(please scroll down for update)
What I am opposed to is the attempt by political hacks like Karl Rove to distract us from a rise in the uninsured, a rise in the poverty rate, a drop in the median income — to distract us from corporate scandals and a stock market that has just gone through the worst month since the Great Depression.
That’s what I’m opposed to. A dumb war. A rash war. A war based not on reason but on passion, not on principle but on politics.
- Barack Obama, 2002
(italics, ours)
And speaking of distractions, it would appear that the effort to insure the uninsured that have pre-existing conditions, which was one of the main selling points of ObamaCare
is failing in spectacular fashion. More on this later, perhaps.
We'll get it out of our system soon enough as we're all for growing in office and as well as for our military succeeding in spectacular fashion so consider these swipes more intended for his zombified supporters circa 2008 who bought into HopenChange hook, line and sinker and now a little after 2 weeks from Obama
formally instituting indefinite detentions for our guests down at Club Gitmo, they get this little cherry on top.
With the bombing of Libya, HopenChange has made like Zed getting brutalized in that basement and morphing into something hideously resembling W 2.0. It's over - stick a fork in it.
Da horrah!
And remember these smug, glassy-eyed dolts?
Wonder if they still like apples?
UPDATE #1: See if you detect a running theme here.
From
WaPo:
But administration officials and military leaders came under a barrage of questions — raised by members of Congress, outside experts and reporters — about the parameters of U.S. participation and the operation’s goals, especially if Libyan leader Moammar Gaddafi does not capitulate.
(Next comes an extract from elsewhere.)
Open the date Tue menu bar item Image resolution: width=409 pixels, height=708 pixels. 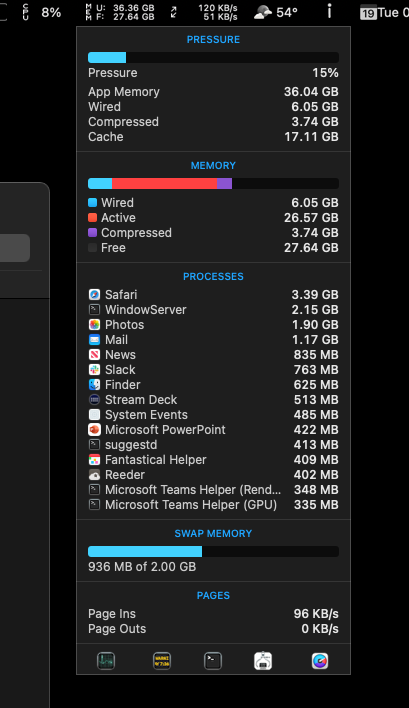[x=384, y=13]
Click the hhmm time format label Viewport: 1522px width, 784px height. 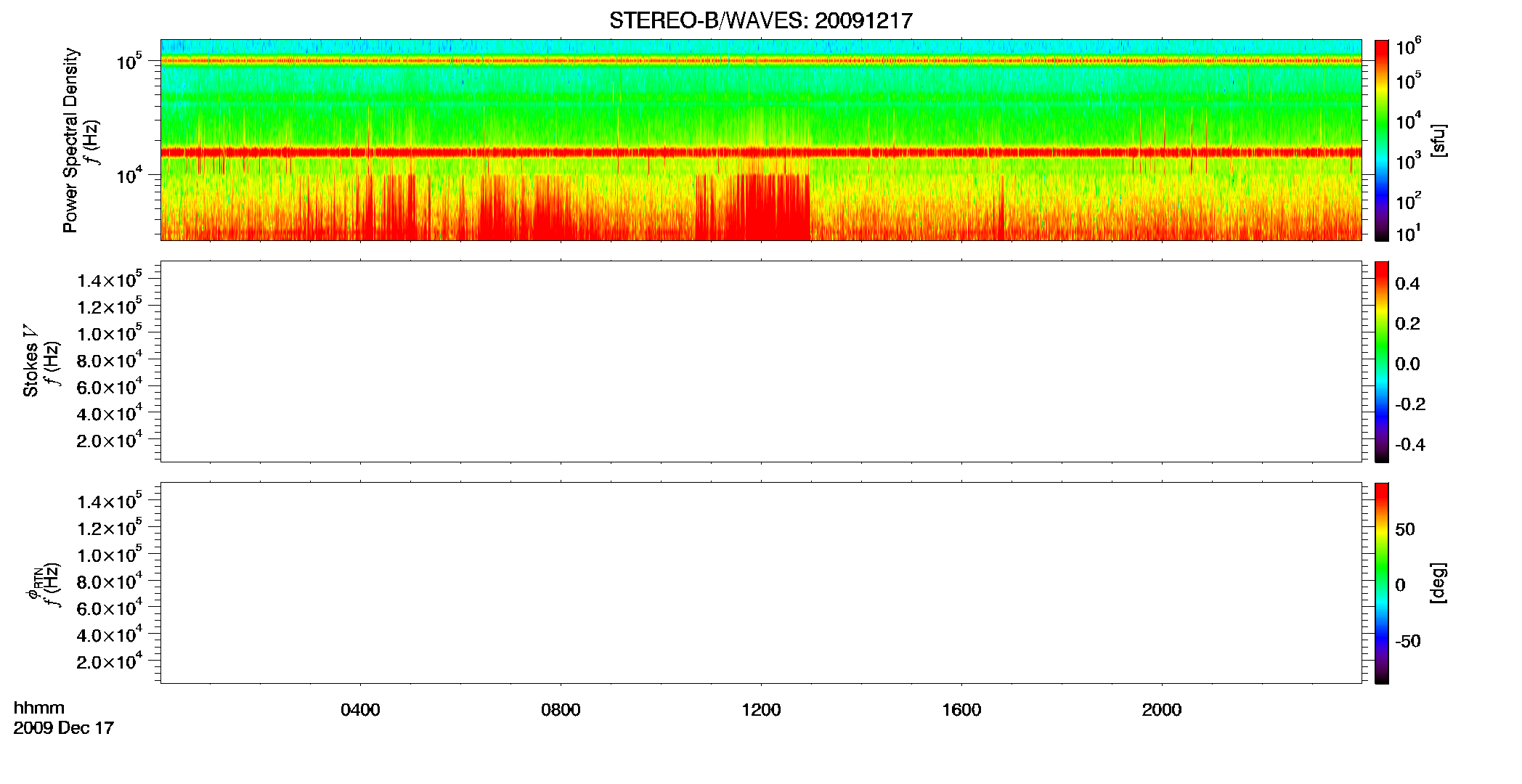point(39,708)
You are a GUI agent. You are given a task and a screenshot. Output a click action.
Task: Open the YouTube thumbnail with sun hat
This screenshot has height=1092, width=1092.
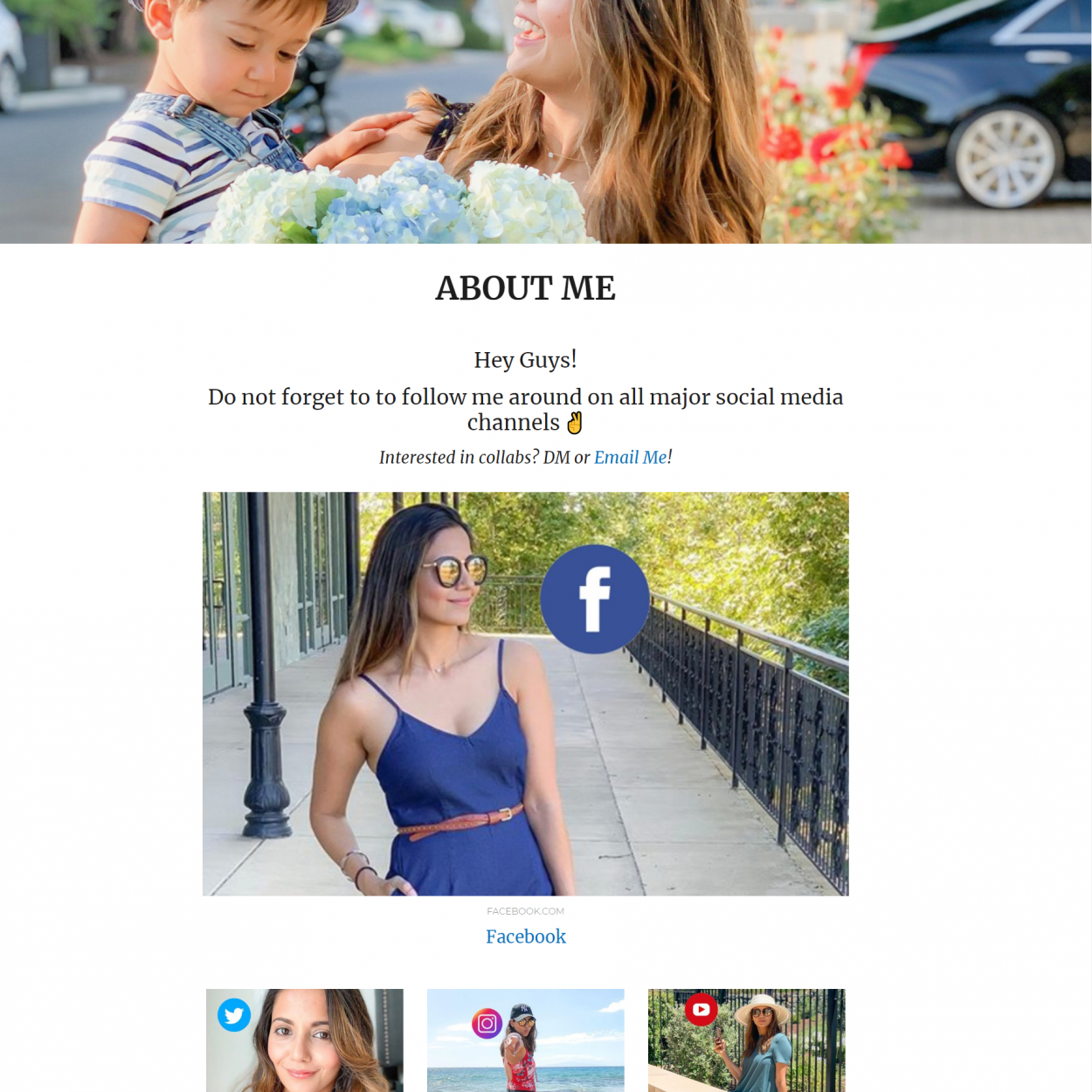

“There have been lots of options which have been discussed, but I think it’s very uncertain how this ends,” Adm. Mike Mullen, chairman of the Joint Chiefs of Staff, acknowledged on CBS’s “Face the Nation.’’
Mullen, who appeared on five television talk shows, was pressed repeatedly to define the mission and its objectives. “I think circumstances will drive where this goes in the future,” he said on CNN’s “State of the Union.’’
Could it end with Gaddafi remaining in power? “That’s certainly, potentially, one outcome,” Mullen said on NBC’s “Meet the Press,” using language he repeated in other interviews. “I wouldn’t go so far as to say we’re not going to have airplanes over Libya in three or four days.”
(italics, ours)
H/T:
KT
And this from
The Hill:
American and European forces expanded their assault in Libya on Sunday, with airstrikes damaging the compound of Col. Moammar Gadhafi, as questions mounted about the scope and duration of U.S. involvement there.
The assault on Gadhafi's headquarters raised more questions about the coalition’s mission in Libya and left the administration trying to strike a difficult balance: Officials insisted the goal of the military campaign, called Operation Odyssey Dawn, was not to remove Gadhafi, despite repeated demands by the U.S. and its allies for him to go.
U.S. Vice Adm. Bill Gortney, director of the military's Joint Staff, stressed Sunday that the coalition is acting only to enforce the no-fly zone, under a mandate of United Nations Security Council Resolution 1973, and that Gadhafi is “not on any targeting list.”
“We are not going after Gadhafi,” Gortney said.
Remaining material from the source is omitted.